• **SOURCE DATA**

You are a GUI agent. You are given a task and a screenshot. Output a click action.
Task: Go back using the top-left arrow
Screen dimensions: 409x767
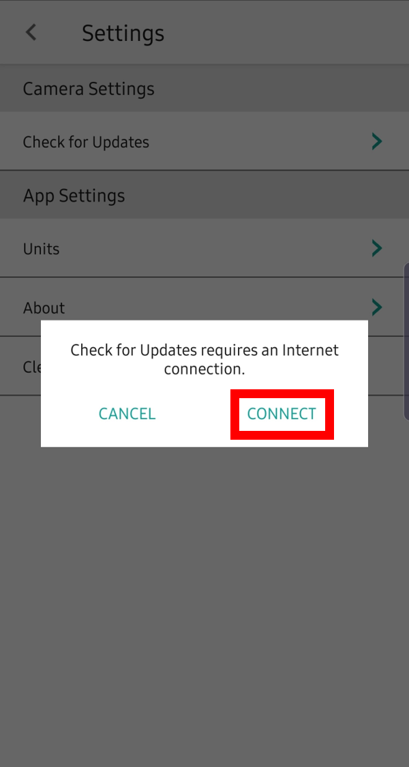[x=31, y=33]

==

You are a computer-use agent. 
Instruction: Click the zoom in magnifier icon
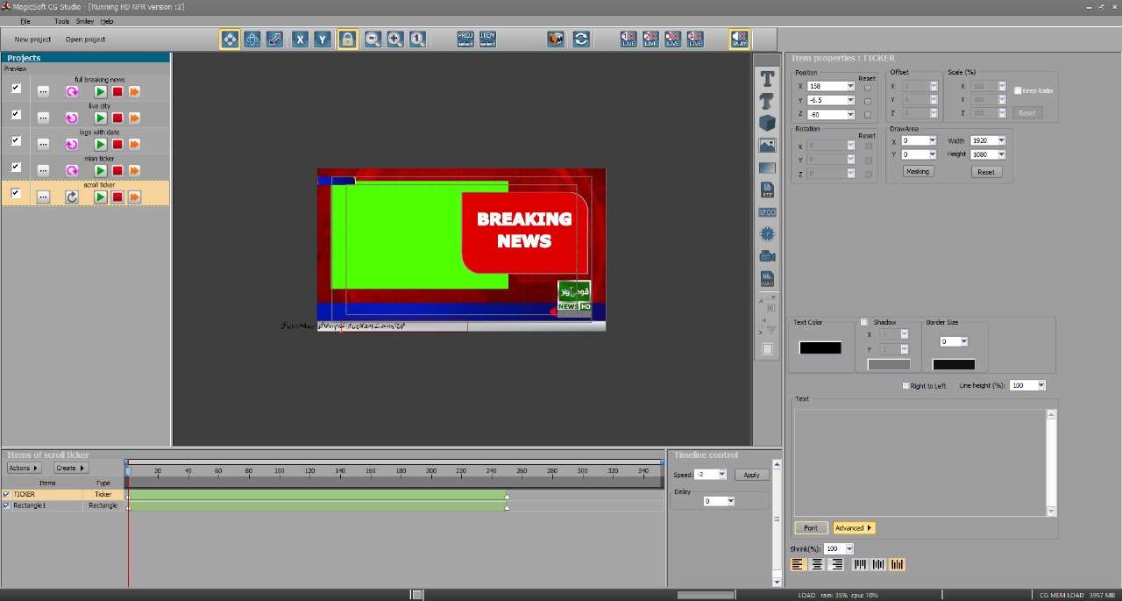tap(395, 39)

• **PROBLEM REQUIREMENTS**
Go through the listing, and whenever a line contains the string "agent", copy that line.

• **RESULT**
You are a GUI agent. You are given a task and a screenshot. Output a click action.
You are a computer-use agent. 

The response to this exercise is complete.